Le commandant de l’AFRICOM a tenu à exprimer sa gratitude envers les alliés et partenaires, en particulier le Maroc, «qui ont su se mobiliser au moment où cela comptait le plus».

Afrique, «épicentre du terrorisme mondial»

Cette reconnaissance intervient alors que l’Afrique se trouve au carrefour du commerce et de la sécurité mondiaux. Le continent, qui occupe une position stratégique entre l’Atlantique et l’indo-Pacifique, est un fournisseur essentiel de minéraux cruciaux pour les systèmes de défense avancés. «L’Afrique abrite également douze des vingt économies à la croissance la plus rapide au monde», a rappelé le général Anderson.

Cependant, cette région dynamique fait face à des défis majeurs. D’ici 2050, l’Afrique représentera un tiers de la population mondiale en âge de travailler, mais elle abrite aujourd’hui «l’épicentre du terrorisme mondial». «Les dirigeants de l’État islamique sont africains. Le moteur économique d’Al-Qaïda se trouve en Afrique. Ces deux groupes partagent la volonté et l’intention de frapper notre patrie», a-t-il averti. Il a également pointé du doigt «le lien préoccupant entre Al-Qaïda, Al-Shabaab et les Houthis soutenus par l’Iran», soulignant l’augmentation de la connectivité entre ces groupes autrefois isolés.

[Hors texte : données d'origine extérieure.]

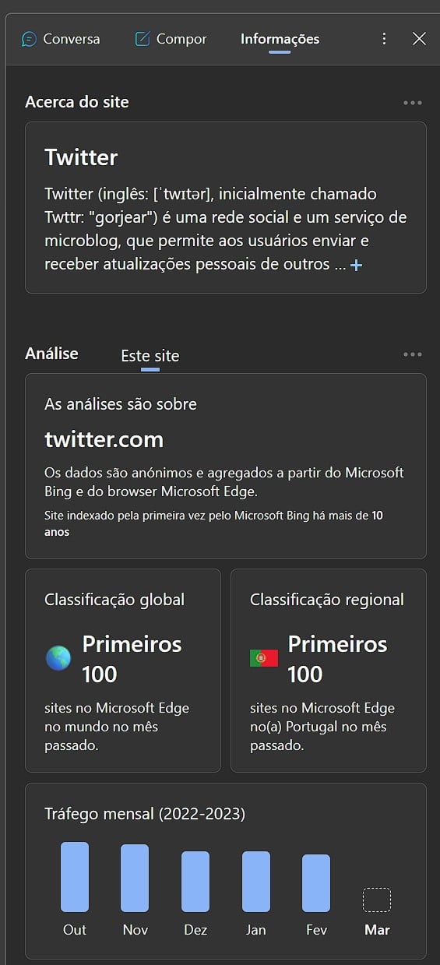Select the Fev traffic bar
Screen dimensions: 440x965
point(316,882)
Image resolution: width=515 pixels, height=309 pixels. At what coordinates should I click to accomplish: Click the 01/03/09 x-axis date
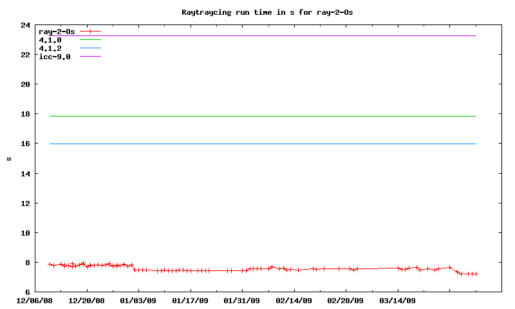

Face à ces menaces, l’AFRICOM privilégie les partenariats avec des pays volontaires et compétents. Le général Anderson a insisté sur l’importance des «opérations dans l’environnement informationnel», essentielles pour contrer les manipulations extérieures et renforcer la résilience des partenaires africains. «En diffusant des informations véridiques et en donnant aux partenaires africains les moyens de défendre leurs intérêts nationaux, nous jetons les bases d’une stabilité à long terme sur l’ensemble du continent», a-t-il expliqué.

Pour l’AFRICOM, l’Afrique se trouve à un tournant où «le terrorisme, les influences néfastes et la concurrence économique exigent un engagement sans faille». Le commandement américain relève ces défis en combinant «des opérations militaires traditionnelles, l’innovation, l’économie de la défense et les opérations d’information», afin de protéger le territoire national, promouvoir les intérêts américains et répondre aux crises.

«Grâce à ces approches multidimensionnelles, nous amplifions notre impact et atteignons nos objectifs stratégiques», a conclu le général Dagvin Anderson, rappelant que la stabilité de l’Afrique est indissociable de celle du reste du monde.